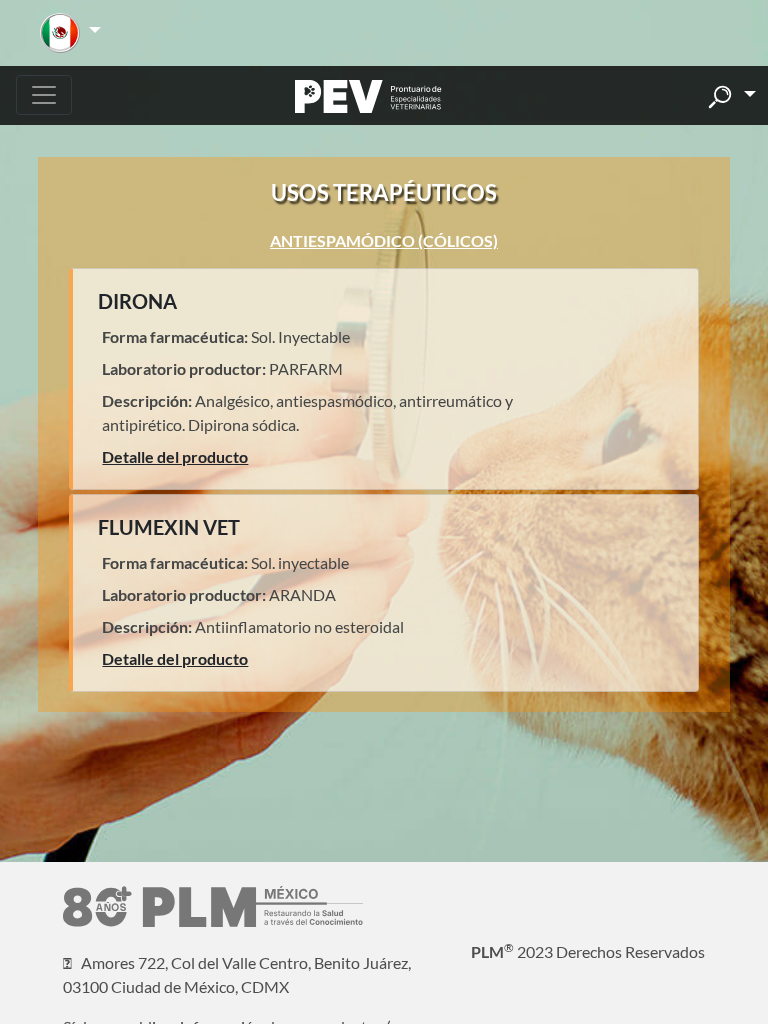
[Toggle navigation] (44, 95)
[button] (70, 33)
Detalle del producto (175, 456)
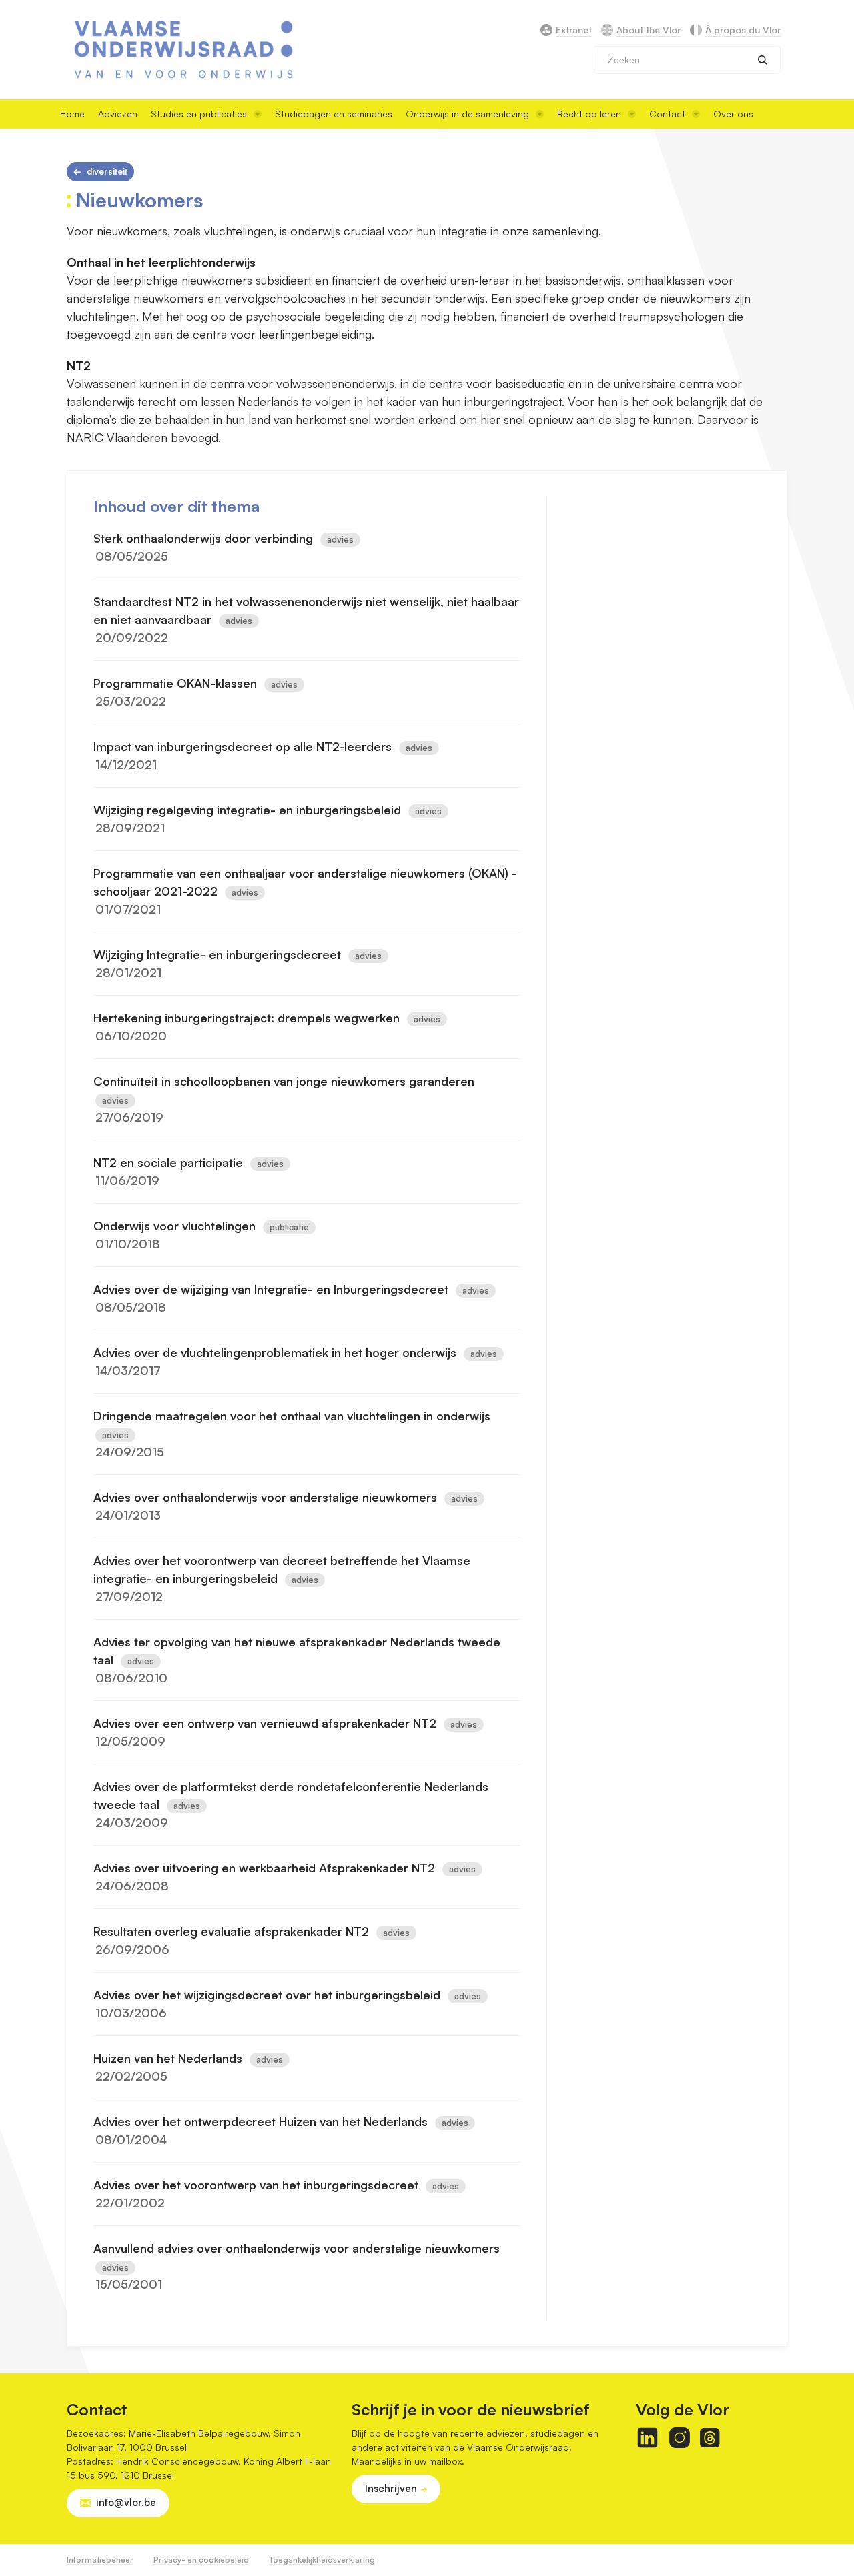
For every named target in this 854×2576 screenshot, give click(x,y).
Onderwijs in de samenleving (467, 113)
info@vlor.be (126, 2502)
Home (72, 113)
===
## What the exercise asks
Copy the preceding data in full and word for word, dropping its pictures.

## Solution to the exercise
[Toggle navigation] (44, 95)
[button] (70, 33)
Detalle del producto (175, 456)
For every named target in this 854×2576 screenshot, give click(x,y).
Onderwijs in de samenleving (467, 113)
info@vlor.be (126, 2502)
Home (72, 113)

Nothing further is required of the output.